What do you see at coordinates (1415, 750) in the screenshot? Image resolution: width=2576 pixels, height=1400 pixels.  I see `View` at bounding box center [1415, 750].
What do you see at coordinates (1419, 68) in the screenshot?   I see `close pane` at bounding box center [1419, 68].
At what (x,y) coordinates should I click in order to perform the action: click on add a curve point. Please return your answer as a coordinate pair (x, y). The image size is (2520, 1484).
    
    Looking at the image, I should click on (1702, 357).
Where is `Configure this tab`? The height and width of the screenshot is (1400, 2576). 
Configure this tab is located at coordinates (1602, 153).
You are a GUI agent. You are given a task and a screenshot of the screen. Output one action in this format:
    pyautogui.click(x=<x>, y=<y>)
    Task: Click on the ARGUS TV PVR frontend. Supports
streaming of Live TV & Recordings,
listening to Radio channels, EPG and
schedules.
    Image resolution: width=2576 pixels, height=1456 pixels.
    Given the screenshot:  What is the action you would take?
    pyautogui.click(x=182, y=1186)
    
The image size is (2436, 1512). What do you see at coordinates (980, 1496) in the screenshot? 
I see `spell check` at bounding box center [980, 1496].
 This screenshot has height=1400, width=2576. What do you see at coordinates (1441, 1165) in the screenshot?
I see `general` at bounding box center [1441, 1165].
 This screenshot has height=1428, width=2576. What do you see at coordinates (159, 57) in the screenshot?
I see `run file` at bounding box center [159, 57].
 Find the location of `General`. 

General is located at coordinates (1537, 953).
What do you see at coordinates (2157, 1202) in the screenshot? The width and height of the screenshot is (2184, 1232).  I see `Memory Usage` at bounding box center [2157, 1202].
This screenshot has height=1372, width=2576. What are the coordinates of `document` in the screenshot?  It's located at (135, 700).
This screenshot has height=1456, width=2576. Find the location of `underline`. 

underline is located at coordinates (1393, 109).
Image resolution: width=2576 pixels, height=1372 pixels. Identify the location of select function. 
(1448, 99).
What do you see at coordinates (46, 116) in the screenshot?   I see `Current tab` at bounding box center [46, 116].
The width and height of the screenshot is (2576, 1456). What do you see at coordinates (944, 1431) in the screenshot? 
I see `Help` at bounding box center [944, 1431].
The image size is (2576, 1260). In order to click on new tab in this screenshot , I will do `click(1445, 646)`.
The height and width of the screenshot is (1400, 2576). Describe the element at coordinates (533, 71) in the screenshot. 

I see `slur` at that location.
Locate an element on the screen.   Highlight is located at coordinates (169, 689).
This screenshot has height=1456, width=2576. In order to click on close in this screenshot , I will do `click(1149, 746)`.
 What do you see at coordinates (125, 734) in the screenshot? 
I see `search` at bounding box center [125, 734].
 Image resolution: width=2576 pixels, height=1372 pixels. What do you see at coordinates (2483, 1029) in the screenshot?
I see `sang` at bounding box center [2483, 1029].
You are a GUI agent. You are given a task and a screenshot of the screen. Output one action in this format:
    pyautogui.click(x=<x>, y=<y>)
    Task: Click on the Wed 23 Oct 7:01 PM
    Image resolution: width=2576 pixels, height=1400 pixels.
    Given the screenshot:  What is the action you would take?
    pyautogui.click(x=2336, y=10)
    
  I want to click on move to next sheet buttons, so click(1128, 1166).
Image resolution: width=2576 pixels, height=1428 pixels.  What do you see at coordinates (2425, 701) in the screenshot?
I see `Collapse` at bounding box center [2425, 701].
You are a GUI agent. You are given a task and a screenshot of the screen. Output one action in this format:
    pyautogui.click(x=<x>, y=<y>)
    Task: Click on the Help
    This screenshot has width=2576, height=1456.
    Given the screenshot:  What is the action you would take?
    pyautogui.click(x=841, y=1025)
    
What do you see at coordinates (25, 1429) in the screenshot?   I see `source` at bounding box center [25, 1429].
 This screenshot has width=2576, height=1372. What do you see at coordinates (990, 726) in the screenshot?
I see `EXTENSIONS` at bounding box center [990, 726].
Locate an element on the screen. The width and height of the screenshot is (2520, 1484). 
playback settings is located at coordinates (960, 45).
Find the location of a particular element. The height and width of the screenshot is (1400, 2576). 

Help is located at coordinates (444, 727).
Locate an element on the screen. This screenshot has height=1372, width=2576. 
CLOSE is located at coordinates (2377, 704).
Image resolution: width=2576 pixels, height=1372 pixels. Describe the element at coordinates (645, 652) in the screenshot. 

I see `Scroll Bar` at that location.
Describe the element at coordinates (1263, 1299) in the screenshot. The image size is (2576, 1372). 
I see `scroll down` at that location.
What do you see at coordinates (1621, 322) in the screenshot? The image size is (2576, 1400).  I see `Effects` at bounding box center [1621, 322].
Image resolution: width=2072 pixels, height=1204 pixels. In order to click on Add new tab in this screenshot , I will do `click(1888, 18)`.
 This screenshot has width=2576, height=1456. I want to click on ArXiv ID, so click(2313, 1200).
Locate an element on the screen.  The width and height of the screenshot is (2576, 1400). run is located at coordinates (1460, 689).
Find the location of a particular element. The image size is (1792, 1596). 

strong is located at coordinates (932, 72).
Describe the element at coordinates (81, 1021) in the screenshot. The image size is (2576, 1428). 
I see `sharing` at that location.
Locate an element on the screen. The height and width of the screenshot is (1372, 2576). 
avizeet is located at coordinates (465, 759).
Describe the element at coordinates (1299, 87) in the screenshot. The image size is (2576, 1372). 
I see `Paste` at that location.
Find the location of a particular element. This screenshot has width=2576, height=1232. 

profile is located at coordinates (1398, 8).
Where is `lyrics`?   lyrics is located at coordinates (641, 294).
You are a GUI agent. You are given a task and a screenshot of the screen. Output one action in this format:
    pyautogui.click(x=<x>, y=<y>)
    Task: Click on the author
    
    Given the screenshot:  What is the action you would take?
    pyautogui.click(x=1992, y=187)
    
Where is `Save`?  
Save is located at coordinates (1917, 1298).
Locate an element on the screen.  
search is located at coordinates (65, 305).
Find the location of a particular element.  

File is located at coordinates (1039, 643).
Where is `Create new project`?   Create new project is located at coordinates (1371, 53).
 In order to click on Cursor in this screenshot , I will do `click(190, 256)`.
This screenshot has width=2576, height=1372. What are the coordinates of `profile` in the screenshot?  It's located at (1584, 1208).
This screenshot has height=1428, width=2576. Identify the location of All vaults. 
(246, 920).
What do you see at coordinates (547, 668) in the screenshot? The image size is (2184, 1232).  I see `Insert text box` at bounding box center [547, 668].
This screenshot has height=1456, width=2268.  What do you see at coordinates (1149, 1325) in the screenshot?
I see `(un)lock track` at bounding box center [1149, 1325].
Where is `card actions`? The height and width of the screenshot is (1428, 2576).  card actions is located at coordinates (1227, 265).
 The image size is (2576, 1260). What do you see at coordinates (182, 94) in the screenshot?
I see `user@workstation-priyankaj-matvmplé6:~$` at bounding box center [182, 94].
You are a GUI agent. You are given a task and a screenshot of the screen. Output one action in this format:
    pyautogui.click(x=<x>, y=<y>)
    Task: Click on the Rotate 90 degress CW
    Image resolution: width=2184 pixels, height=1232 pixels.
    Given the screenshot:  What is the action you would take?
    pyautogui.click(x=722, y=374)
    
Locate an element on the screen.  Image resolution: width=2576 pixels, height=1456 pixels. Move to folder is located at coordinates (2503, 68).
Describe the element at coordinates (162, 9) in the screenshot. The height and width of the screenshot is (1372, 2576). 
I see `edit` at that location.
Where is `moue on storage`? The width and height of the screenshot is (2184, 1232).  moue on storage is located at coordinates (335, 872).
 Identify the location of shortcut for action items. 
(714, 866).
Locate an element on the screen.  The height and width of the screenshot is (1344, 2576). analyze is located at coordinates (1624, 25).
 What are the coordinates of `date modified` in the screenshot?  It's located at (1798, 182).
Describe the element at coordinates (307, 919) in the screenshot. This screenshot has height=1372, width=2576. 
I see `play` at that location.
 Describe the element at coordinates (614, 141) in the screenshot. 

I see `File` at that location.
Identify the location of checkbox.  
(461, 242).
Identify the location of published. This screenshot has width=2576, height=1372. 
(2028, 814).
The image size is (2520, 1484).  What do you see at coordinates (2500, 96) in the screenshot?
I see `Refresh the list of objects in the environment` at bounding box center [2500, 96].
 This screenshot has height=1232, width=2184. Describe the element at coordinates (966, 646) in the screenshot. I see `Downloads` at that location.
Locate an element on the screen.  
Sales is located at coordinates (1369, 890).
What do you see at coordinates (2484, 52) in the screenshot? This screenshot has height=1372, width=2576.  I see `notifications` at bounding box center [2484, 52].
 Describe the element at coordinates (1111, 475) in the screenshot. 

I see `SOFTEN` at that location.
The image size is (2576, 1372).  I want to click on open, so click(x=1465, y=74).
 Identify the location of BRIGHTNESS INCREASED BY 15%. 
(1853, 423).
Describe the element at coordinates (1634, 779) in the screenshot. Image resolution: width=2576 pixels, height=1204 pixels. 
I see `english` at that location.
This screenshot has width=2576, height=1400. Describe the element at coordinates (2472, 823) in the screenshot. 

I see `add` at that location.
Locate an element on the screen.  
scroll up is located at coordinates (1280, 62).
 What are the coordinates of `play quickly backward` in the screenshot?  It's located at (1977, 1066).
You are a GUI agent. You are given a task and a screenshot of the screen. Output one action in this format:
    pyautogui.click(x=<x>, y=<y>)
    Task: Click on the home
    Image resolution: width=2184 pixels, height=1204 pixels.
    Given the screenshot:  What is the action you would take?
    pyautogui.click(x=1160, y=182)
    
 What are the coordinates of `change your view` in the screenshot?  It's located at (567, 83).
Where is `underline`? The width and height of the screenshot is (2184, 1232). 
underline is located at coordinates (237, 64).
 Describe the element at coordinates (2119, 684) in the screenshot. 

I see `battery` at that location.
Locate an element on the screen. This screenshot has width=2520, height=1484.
——
Please find and copy every line in the entries above that contains the word "will", treating uppercase and lowercase as different.

▶ **COMPLETE ANSWER**:
The image size is (2576, 1260). In order to click on new tab in this screenshot , I will do `click(1445, 646)`.
This screenshot has height=1456, width=2576. In order to click on close in this screenshot , I will do `click(1149, 746)`.
Image resolution: width=2072 pixels, height=1204 pixels. In order to click on Add new tab in this screenshot , I will do `click(1888, 18)`.
 In order to click on Cursor in this screenshot , I will do `click(190, 256)`.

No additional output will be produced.